RAW DATA ▸
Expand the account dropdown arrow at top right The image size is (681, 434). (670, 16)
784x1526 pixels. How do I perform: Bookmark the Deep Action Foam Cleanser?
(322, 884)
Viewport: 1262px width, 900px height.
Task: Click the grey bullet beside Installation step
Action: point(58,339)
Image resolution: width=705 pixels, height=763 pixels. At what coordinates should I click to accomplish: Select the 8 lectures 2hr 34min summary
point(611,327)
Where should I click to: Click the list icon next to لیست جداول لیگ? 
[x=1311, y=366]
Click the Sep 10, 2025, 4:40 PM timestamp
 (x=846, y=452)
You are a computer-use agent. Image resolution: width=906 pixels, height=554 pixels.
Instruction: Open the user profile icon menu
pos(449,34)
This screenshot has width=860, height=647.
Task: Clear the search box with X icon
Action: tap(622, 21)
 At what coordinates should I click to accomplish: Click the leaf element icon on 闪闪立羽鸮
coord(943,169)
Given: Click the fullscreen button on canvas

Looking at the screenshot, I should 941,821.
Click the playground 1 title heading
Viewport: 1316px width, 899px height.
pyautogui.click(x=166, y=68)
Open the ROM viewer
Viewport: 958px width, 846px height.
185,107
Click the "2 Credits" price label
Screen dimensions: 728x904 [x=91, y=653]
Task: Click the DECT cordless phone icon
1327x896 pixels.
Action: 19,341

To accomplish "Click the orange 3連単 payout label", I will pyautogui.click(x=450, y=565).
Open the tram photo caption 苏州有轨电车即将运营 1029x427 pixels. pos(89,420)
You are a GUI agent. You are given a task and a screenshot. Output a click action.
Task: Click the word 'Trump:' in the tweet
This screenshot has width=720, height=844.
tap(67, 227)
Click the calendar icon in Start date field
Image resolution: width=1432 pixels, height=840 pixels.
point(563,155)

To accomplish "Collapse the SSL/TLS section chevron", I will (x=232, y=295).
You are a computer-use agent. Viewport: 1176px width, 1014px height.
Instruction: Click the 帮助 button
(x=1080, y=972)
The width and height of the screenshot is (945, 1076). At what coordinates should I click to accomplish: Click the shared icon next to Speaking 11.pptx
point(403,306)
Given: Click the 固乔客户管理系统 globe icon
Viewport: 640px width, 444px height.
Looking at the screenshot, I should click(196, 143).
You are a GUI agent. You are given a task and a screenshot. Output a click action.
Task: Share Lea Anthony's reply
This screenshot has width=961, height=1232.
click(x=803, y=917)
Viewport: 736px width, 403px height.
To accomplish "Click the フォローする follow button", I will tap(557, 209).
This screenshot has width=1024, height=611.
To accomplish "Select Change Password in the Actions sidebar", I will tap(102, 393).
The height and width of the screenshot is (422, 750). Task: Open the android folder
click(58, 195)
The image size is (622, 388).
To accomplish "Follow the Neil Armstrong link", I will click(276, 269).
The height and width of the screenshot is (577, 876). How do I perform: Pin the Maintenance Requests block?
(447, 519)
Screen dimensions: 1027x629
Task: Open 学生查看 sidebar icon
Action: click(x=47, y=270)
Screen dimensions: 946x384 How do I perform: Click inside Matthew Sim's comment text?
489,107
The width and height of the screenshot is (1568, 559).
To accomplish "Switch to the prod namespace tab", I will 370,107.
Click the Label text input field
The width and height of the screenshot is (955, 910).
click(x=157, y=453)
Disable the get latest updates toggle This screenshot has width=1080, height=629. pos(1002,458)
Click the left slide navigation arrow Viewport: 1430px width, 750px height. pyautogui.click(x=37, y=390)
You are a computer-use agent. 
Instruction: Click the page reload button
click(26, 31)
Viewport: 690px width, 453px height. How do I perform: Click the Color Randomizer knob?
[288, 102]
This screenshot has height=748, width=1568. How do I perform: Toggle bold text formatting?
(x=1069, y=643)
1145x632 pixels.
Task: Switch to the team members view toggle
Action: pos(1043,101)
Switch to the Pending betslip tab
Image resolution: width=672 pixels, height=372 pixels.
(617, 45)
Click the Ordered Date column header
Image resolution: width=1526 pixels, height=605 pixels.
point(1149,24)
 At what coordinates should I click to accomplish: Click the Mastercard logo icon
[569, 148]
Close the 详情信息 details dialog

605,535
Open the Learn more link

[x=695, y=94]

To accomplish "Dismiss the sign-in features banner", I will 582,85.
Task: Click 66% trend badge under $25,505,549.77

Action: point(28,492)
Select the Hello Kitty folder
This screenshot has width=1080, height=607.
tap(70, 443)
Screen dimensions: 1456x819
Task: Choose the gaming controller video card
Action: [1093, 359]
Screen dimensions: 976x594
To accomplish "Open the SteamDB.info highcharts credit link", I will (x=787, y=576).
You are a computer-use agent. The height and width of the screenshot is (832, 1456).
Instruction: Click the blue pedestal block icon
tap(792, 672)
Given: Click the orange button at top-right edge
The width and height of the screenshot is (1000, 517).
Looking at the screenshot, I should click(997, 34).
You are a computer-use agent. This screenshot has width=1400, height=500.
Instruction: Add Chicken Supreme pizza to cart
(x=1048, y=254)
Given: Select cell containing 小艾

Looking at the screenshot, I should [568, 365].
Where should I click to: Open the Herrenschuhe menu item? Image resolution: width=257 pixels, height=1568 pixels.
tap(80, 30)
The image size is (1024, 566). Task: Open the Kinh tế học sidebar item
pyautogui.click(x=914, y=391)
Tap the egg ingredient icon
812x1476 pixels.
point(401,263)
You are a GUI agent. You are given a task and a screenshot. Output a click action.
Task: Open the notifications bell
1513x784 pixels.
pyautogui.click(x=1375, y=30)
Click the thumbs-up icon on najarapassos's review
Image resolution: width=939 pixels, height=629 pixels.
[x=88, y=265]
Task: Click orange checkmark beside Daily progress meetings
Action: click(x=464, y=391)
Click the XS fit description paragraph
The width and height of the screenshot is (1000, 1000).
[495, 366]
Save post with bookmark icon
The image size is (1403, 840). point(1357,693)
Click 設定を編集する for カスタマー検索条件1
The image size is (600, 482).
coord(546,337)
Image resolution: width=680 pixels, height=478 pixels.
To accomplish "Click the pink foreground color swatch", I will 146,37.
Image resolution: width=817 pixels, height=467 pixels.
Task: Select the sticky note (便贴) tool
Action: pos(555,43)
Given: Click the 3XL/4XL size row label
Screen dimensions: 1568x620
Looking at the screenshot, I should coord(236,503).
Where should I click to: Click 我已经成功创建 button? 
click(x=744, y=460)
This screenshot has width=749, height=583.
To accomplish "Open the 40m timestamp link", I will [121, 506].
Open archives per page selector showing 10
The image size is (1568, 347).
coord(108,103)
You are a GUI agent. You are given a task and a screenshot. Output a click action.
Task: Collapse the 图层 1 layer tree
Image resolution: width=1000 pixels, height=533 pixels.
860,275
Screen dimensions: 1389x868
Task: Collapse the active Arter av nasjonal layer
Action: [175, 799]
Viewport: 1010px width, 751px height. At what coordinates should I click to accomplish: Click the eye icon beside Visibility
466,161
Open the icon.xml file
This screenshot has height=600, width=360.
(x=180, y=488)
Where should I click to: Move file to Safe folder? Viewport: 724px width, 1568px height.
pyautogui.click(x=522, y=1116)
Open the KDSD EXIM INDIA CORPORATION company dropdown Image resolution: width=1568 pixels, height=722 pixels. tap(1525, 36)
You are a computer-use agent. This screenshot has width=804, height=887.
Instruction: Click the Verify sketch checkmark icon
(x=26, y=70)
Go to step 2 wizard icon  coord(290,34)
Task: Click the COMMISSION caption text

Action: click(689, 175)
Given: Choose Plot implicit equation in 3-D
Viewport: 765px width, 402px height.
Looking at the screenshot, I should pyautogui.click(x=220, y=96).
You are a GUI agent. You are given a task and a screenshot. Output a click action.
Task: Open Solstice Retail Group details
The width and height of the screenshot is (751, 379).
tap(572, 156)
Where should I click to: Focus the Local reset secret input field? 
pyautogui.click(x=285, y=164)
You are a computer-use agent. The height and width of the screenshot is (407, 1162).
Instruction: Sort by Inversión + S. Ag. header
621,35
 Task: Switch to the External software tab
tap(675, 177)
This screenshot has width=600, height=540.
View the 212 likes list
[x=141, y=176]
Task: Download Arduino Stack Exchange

TRY IT ▸ Would you print, exactly as written, every line above from the one holding "You are a computer-use agent. Viewport: 1176px" through the one holding "Given: Click the 固乔客户管理系统 globe icon", with both included and no other lines?

RESPONSE AREA ▸
You are a computer-use agent. Viewport: 1176px width, 1014px height.
Instruction: Click the 帮助 button
(x=1080, y=972)
The width and height of the screenshot is (945, 1076). At what coordinates should I click to accomplish: Click the shared icon next to Speaking 11.pptx
point(403,306)
Given: Click the 固乔客户管理系统 globe icon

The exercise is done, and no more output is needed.